» WHAT TO DO
1 - In the excerpt on PPP altimetry profiles, what difference in height caused coupled ITK solutions to be rejected?
2 - From the excerpt on PPP altimetry profiles, quote the passage that begins at the words "The total number" and ends after the words "6.3% for ITR1.".
3 - Write what comes next in the excerpt on PPP altimetry profiles, continuing from where it stops.

» TEXT SHOWN
+ + + + +
As a consequence, two different strategies to coherently set thresholds for outlier rejection were applied: one suitable for PPP solutions of single receivers, namely the ITR1, or the ITK1/ITK2 solutions, which cannot be coupled at common epochs to compute the real error (5% of the cases), and one to filter the ITK pair of solutions. The PPP solutions from single receivers were filtered by applying a threshold value based on their formal error as:

$$\sigma_{3D} \le \sqrt {\frac{1}{2}\sigma_{ITK,th}^{2} } \cong 14\;{\text{cm}}$$
(2)

where \(\sigma_{ITK, th}\) is the 20 cm threshold value discussed above. In contrast, for coupled solutions allowing us to compute a real error, it was decided to reject those whose difference in height is greater than 27 cm, which resulted in the rejection of only 1% of solutions (according to Fig. 5). For the remaining pairs of coordinates the average of their ellipsoid height was used as the final result to define the altimetric profile.

Results

In this section, the main numerical results are presented and discussed, providing comparisons between the GipsyX derived altimetry profiles of the ITASE98-99 mission and those computed almost 20 years ago using the GIPSY-OASIS II software, as well as using the REMA elevation model as an external height information source for further comparisons.

The total number of PPP solutions from the GipsyX processing are 1819, 1817 and 1784 for the ITK1, ITK2 and ITR1 receivers, respectively. By applying the above-described filtering process, the percentage of epochs for which the height values were rejected is 1.1% for the profile defined by the vehicle carrying the ITK receivers and 6.3% for ITR1.
+ + + + +
(Element and text position data)

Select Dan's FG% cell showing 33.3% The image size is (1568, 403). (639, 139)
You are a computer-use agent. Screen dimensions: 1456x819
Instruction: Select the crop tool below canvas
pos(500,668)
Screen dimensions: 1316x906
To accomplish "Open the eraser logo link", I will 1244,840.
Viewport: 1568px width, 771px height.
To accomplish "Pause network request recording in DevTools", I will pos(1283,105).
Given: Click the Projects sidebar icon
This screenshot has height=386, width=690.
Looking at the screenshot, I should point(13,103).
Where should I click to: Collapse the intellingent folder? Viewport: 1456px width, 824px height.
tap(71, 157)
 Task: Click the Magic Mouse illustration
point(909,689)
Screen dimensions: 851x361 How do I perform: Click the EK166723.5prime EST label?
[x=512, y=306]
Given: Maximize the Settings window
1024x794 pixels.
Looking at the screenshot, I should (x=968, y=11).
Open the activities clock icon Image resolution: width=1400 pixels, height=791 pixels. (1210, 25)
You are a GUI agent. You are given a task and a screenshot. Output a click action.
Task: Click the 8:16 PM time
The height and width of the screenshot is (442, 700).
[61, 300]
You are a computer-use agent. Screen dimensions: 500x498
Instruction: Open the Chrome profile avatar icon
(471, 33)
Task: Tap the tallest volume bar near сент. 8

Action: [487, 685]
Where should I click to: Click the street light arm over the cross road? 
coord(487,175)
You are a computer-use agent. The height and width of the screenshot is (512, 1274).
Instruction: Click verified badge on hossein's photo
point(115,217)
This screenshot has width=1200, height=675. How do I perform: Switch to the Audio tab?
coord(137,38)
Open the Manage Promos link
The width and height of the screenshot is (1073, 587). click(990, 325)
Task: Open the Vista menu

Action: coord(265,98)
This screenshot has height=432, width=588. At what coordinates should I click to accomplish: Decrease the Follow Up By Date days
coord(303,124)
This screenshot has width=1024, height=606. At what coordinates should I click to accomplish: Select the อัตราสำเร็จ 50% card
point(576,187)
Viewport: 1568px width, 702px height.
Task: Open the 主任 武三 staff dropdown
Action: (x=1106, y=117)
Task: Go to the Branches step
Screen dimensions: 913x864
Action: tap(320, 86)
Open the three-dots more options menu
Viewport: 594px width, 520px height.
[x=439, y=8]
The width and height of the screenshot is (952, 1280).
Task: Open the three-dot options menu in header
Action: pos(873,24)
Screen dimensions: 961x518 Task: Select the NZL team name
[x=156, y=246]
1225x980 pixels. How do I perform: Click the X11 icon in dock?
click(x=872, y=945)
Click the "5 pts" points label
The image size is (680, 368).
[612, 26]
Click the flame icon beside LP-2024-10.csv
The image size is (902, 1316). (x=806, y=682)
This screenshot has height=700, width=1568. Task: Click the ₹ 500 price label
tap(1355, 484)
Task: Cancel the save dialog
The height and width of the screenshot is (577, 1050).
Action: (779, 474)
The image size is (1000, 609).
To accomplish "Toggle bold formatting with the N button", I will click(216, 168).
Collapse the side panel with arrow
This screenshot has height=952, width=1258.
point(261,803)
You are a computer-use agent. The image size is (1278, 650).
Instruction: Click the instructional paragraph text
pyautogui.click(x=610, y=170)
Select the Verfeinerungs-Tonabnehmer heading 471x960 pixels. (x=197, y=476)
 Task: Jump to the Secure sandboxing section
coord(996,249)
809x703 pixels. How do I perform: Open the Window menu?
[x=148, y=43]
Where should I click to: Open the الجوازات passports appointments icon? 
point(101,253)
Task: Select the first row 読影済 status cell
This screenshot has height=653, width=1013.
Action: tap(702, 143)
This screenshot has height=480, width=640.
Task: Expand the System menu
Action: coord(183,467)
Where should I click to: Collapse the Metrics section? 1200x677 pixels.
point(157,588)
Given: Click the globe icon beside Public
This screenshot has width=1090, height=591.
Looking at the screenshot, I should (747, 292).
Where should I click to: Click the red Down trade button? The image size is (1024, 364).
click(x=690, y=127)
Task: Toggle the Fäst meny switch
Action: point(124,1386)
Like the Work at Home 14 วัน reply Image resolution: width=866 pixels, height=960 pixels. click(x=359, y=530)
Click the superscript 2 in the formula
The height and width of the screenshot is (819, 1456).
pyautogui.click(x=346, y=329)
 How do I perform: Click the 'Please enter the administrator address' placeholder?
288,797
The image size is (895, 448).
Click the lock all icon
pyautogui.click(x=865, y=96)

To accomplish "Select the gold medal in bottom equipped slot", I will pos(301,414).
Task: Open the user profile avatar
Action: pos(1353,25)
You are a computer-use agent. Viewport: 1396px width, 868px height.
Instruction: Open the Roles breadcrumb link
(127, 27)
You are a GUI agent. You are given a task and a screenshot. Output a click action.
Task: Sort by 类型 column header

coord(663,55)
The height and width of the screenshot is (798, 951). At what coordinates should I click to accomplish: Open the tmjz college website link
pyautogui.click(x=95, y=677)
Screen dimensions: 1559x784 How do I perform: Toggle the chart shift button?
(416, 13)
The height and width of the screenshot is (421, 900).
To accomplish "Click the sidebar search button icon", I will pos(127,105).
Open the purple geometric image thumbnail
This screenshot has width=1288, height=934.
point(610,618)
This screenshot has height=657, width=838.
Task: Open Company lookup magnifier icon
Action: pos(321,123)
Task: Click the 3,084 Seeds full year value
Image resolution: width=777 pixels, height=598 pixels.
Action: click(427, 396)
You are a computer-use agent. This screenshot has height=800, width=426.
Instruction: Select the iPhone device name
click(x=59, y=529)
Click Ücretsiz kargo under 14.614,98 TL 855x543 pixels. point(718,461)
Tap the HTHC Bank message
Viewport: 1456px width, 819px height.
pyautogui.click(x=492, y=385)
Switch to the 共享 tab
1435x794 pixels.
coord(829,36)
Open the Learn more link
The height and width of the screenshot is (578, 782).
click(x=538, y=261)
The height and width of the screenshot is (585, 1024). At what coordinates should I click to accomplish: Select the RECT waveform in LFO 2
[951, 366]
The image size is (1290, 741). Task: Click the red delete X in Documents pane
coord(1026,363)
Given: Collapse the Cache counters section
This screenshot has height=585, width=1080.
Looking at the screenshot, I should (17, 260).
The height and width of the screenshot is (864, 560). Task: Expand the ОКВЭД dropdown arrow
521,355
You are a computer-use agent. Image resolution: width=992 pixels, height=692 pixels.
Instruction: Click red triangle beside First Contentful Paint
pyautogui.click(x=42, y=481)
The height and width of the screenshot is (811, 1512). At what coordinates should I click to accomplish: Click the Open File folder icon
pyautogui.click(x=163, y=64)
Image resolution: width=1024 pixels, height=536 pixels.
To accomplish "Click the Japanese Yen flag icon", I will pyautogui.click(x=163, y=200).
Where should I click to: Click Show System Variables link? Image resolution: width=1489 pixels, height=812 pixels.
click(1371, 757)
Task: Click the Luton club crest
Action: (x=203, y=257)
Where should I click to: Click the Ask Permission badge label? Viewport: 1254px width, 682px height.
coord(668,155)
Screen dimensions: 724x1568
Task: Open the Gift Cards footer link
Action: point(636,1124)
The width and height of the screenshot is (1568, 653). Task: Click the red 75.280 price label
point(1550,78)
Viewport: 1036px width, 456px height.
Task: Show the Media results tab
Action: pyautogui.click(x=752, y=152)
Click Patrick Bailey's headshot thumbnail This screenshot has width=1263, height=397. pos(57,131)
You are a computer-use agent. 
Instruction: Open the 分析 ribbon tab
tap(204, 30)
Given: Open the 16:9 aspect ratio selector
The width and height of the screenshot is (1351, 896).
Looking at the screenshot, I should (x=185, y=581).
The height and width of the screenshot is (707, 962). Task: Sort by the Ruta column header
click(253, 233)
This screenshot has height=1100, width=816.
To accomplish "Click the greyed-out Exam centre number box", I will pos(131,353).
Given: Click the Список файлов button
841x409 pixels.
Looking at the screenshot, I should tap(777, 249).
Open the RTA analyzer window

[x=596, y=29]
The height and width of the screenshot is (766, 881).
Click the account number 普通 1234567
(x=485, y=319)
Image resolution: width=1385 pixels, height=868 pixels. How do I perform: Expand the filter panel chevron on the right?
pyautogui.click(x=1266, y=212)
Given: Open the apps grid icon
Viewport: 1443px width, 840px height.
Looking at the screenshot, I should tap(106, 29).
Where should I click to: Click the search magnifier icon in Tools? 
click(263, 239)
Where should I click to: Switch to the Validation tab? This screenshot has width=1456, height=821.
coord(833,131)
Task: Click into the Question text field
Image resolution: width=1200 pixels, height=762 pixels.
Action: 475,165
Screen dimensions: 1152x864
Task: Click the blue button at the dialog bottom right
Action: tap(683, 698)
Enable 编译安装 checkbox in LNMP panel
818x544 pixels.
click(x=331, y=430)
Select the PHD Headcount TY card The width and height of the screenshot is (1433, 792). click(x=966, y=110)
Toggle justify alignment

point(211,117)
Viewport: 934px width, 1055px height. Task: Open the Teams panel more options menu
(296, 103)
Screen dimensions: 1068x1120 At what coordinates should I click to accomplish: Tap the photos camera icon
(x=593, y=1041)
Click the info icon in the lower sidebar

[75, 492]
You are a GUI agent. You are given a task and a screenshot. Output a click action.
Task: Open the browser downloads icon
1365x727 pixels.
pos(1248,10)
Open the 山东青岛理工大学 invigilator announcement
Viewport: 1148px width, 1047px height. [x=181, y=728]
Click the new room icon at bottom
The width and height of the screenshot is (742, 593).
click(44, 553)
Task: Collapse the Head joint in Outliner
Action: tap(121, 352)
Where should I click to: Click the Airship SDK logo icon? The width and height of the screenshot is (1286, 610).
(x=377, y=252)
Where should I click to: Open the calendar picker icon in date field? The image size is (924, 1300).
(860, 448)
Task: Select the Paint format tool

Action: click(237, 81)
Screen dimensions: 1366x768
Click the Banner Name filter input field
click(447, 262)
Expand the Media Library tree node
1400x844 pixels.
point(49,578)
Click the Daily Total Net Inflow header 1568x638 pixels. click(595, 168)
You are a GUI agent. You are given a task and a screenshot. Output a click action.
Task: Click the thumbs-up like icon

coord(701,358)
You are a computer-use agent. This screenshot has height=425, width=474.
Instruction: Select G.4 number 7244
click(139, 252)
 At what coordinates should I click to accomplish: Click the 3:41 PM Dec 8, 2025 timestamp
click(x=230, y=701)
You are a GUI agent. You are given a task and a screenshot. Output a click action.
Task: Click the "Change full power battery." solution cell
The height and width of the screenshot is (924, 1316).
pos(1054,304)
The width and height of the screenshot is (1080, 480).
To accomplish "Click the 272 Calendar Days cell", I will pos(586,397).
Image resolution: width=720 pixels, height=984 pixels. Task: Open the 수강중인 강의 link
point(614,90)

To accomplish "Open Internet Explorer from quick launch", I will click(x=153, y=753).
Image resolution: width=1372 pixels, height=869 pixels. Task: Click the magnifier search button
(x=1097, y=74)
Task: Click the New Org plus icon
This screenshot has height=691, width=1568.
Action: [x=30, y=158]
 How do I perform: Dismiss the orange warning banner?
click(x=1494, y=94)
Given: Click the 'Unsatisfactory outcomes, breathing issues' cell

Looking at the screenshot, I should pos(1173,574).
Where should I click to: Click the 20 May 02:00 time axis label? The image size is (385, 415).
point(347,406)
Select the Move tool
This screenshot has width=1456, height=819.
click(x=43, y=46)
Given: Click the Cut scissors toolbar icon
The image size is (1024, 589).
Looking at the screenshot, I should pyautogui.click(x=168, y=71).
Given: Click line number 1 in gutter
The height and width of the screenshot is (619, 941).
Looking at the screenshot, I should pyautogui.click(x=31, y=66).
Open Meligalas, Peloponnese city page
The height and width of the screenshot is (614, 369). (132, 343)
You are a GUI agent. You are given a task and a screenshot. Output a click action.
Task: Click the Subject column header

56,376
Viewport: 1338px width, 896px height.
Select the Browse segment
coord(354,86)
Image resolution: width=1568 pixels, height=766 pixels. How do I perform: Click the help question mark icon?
+ + + + +
» ANSWERS
1 - A difference in height greater than 27 cm.

2 -
The total number of PPP solutions from the GipsyX processing are 1819, 1817 and 1784 for the ITK1, ITK2 and ITR1 receivers, respectively. By applying the above-described filtering process, the percentage of epochs for which the height values were rejected is 1.1% for the profile defined by the vehicle carrying the ITK receivers and 6.3% for ITR1.

3 -
Figure 6a, b show the two altimetric profiles expressed in the form of ellipsoid height. These are the main output of the work and indicate a height increase from the starting point, close to the coastline, to the Concordia Station of about 2003 m over a travel path almost 1200 km long. The path is steeper in the initial part, 0.35%, and it flattens in the inner part of the Antarctica Plateau, where the incline is about 0.02%. The density of surveyed points is approximately one every 750 m, based on the assumption that the average speed of the vehicle was almost 8 km/h and the solutions were computed every 300 s. By comparing the two profiles an average height difference of 2 cm can be found, which mainly depends on the fact that the two vehicles ITK and ITR1 did not exactly follow the same path, but it could also be due to small errors in the measurement of the receiver antenna offsets.

Fig. 6
figure 6

Height profiles computed by GipsyX from the ITK1-ITK2 (a) and the ITR1 (b) data. Elevations are expressed as a function of the progressive distances covered by the two vehicles

The height profiles calculated using the GipsyX software were compared to the old results computed using the GIPSY-OASIS II package. Note that the available old solutions were interpolated at a 5-s rate. However, the results were decimated at the epochs corresponding to the orbit sampling so that only results directly related to those of the new computation were compared. By doing this, the number of solutions actually computed successfully using the old software is about 51% of the ones now available from the GipsyX processing considering the ITK receivers, and 54% for ITR1. Figure 7 gives an indication of the location of the main gaps in the previously available data, even though many missing solutions are also randomly scattered along the track and cannot be perceived at this map’s scale.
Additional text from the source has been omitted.